**Goal 1:**
From the perception notes below, output the passage between "Visual Cues and" and "away objects are.", inclusive, with no changes.
**Goal 2:**
In the perception notes below, where do closer objects appear in relation to a horizon line?

━━━ Page extract ━━━

Perceptual Constancy

  • The ability of the brain's perceptual system to make allowances for changes in the environment.
  • Adjustments in visual perception are made for position and lighting conditions in four main ways:
    • Light constancy and color constancy.
      • An object is perceived as having its normal level of lightness/darkness even when lighting conditions change.
      • People still perceive objects as having their usual color, even when seen in darker or unusual lighting conditions.
      • Example: Grass still looks green after sunset.
    • Size constancy and shape constancy.
      • An object is perceived as having a constant size even when it changes distance and projects a different size of image onto the retina.
      • Example: A train pulling away from a station still looks the same size.
      • An object that moves or rotates is perceived as being the same object, even though the image on the retina may have changed radically.
  • These constancies require complex computation by the brain.

Visual Cues and Constancies

  • Depth and Distance:
    • The mind interprets information from the senses to understand how close or far away objects are.
    • Known as depth perception, essential for survival.
    • Depth cues convert the two-dimensional image that hits the retina into a three-dimensional mental image.
  • Monocular Depth Cues:
    • Cues to depth and distance perceived using only one eye.
      • Relative Size: Distant objects appear smaller than similar objects.
        • Example: The apparent size of a car on the road indicates its distance.
      • Occlusion: If one object partially obscures another, it is closer.
      • Linear Perspective: As things move further away, they appear closer together.
        • Used by artists to create realistic paintings with lines drawn towards a vanishing point.
      • Texture Gradient: Distant objects have less detailed surface texture.
        • Objects further away appear to have a smoother and simpler blurry texture.
      • Height in Plane: Closer objects appear lower down compared to a horizon line, while more distant objects appear higher up.
  • Binocular Depth Cues:
    • The mind compares visual sensations from the two eyes to build on basic depth cues.

Binocular Depth Cues

  • Retinal Disparity:
    • The eyes are at different positions on the head.
    • Differences between the images from the two eyes give a cue to distance.
    • Closer objects have a larger discrepancy between the two eyes.
    • Further objects have a smaller difference between the two eyes.

━━━ Given material ━━━

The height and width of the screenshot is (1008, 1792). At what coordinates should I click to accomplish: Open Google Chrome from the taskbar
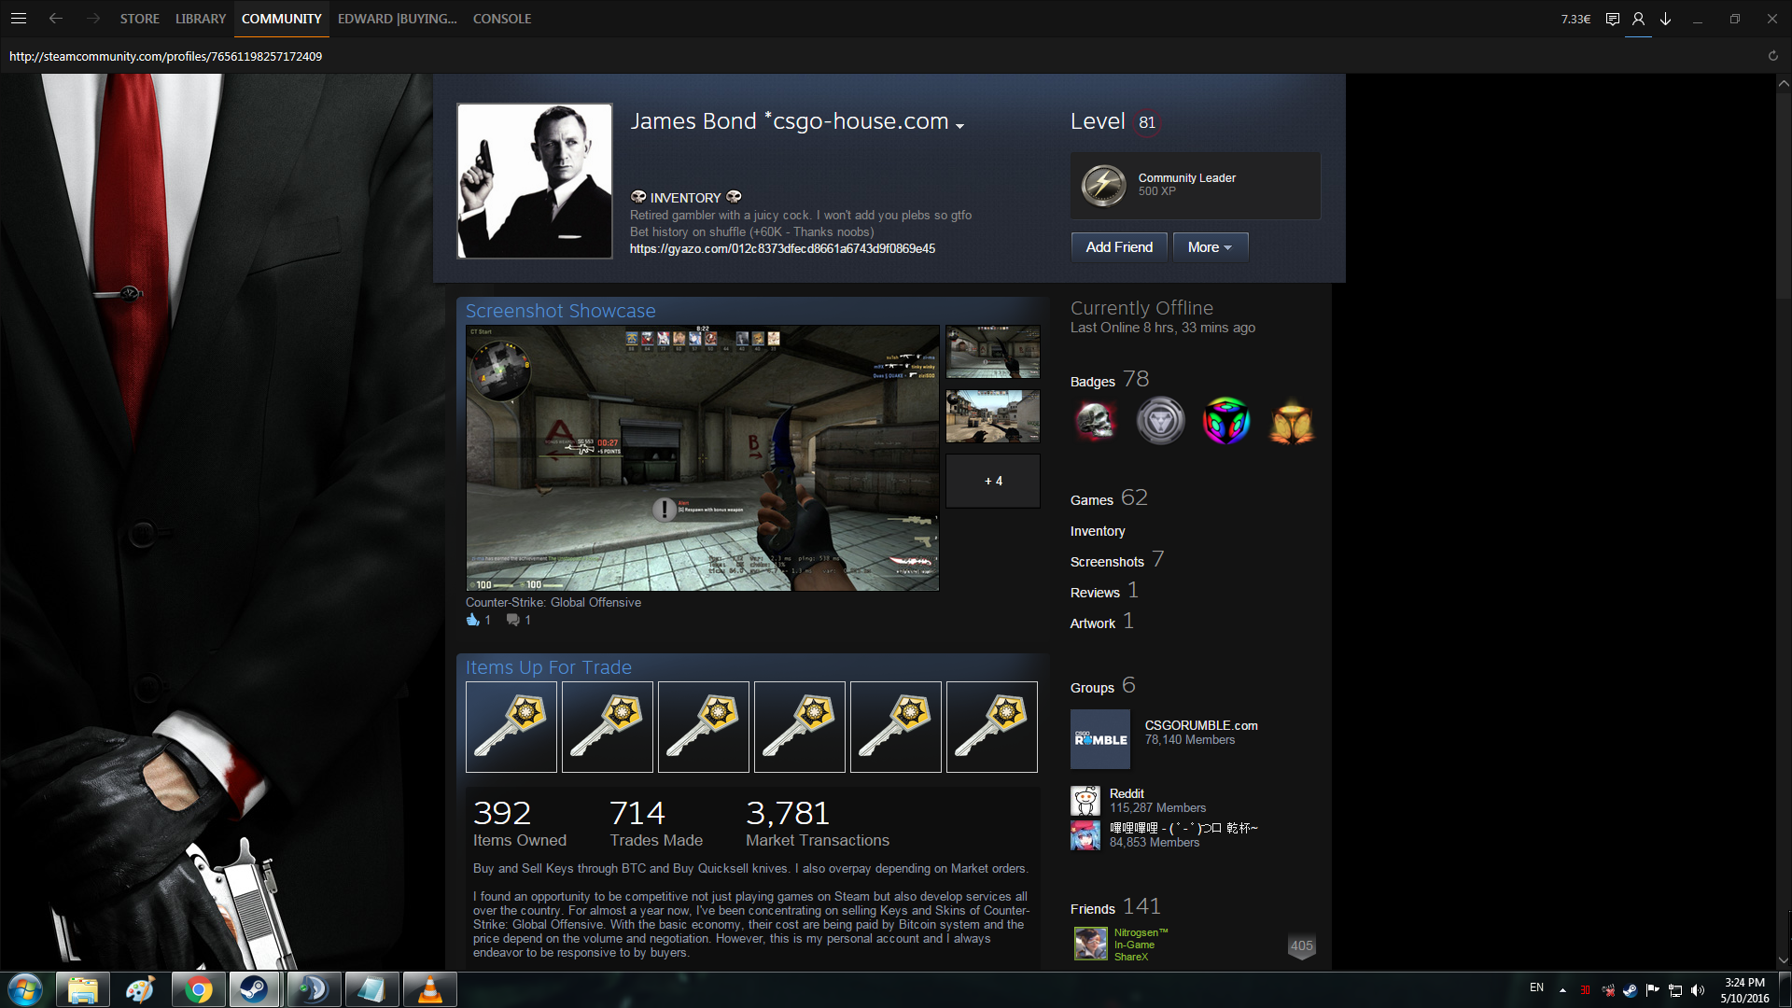(x=198, y=989)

━━━

**Exercise output 1:**
Visual Cues and Constancies

  • Depth and Distance:
    • The mind interprets information from the senses to understand how close or far away objects are.

**Exercise output 2:**
Lower down.